Given that the GDPR is designed to protect individual privacy and make our data more secure, many organizations are already getting on board. The EU’s powerful framework for managing data responsibly will soon be exported to other forward-thinking jurisdictions.
Who Is Already Following Suit?
On June 29th, just a month after the EU’s regulation went into full effect, California passed its own version of the GDPR. California’s law comes online in January 2020 and will give residents the right to know what information organizations are collecting about them, why they’re collecting that information, and who they’re sharing it with. In addition, Californians will also be able to tell organizations not to sell or share their PII or to delete it entirely.
While the fines under California’s regulation may not be as steep as the EU’s—consumers will be able to sue organizations for up to $750 when their data has been breached—the impact could nonetheless be far-reaching.
Organizations will have to decide whether it is more expedient to develop targeted data management practices to comply within the state or to change the way they collect, manage, and store data overall. This is what we are seeing in reaction to the European regulation as well.

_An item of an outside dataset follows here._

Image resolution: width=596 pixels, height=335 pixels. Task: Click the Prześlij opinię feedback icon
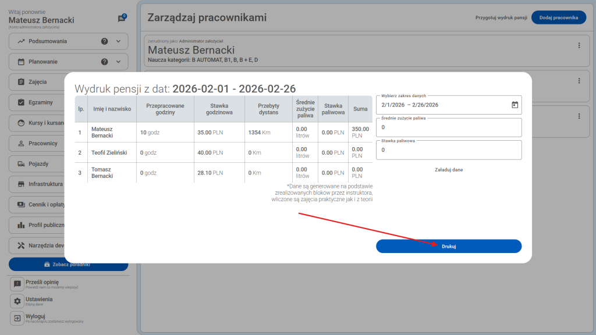17,284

In the end, there is only one viable option and that is we must evolve to comply with these types of regulations and to address the increasing concerns that people everywhere have about their personal data.
How Can We Keep Pace With New Regulations?
The first step is to shift our understanding of data security to focusing on privacy-by-design rather than as an afterthought. And this is something the GDPR itself makes clear. According to the regulation, organizations will have to make privacy the default when collecting data.
You can think of it this way. Privacy by default means that organizations and their personnel should not be required to perform additional tasks to ensure privacy in the collection and storage of their data. It also means that companies that develop solutions that collect data cannot simply apply an add-on or band aid fix.
To comply with the standards set out by the GDPR, organizations will have to select vendors who build privacy into their offerings from the ground up. One of the benefits of this is that these organizations will be working toward ensuring privacy even before they fully appreciate the intellectual or organizational shift that needs to occur.
Take, for example, companies mounting booths at security tradeshows all over the world. Many organizations, including my own, include cameras as part of their booths. The feeds from the video can be used in all manner of ways, including video management system (VMS) and unified platform demonstrations. This means that we are all collecting vast amounts of PII, specifically tradeshow attendees’ images.
If an organization does not have a clear policy on privacy and the use of PII at the show, a video privacy tool that can dynamically blur or anonymize video data, such as KiwiVision Privacy Protector, or the ability to share PII easily through a video sharing tool like Genetec Clearance, they could fall short of the regulation.
So, what does this mean for you? It means that, in today’s global economy, regulations have a global reach. It also means that, no matter where you are located, you’re going to have to think about the data you collect, manage, and store. Fortunately, many of us have been doing just that for years. And the solutions to protect privacy and secure information are not only available but are being built to keep pace as our understanding of data evolves.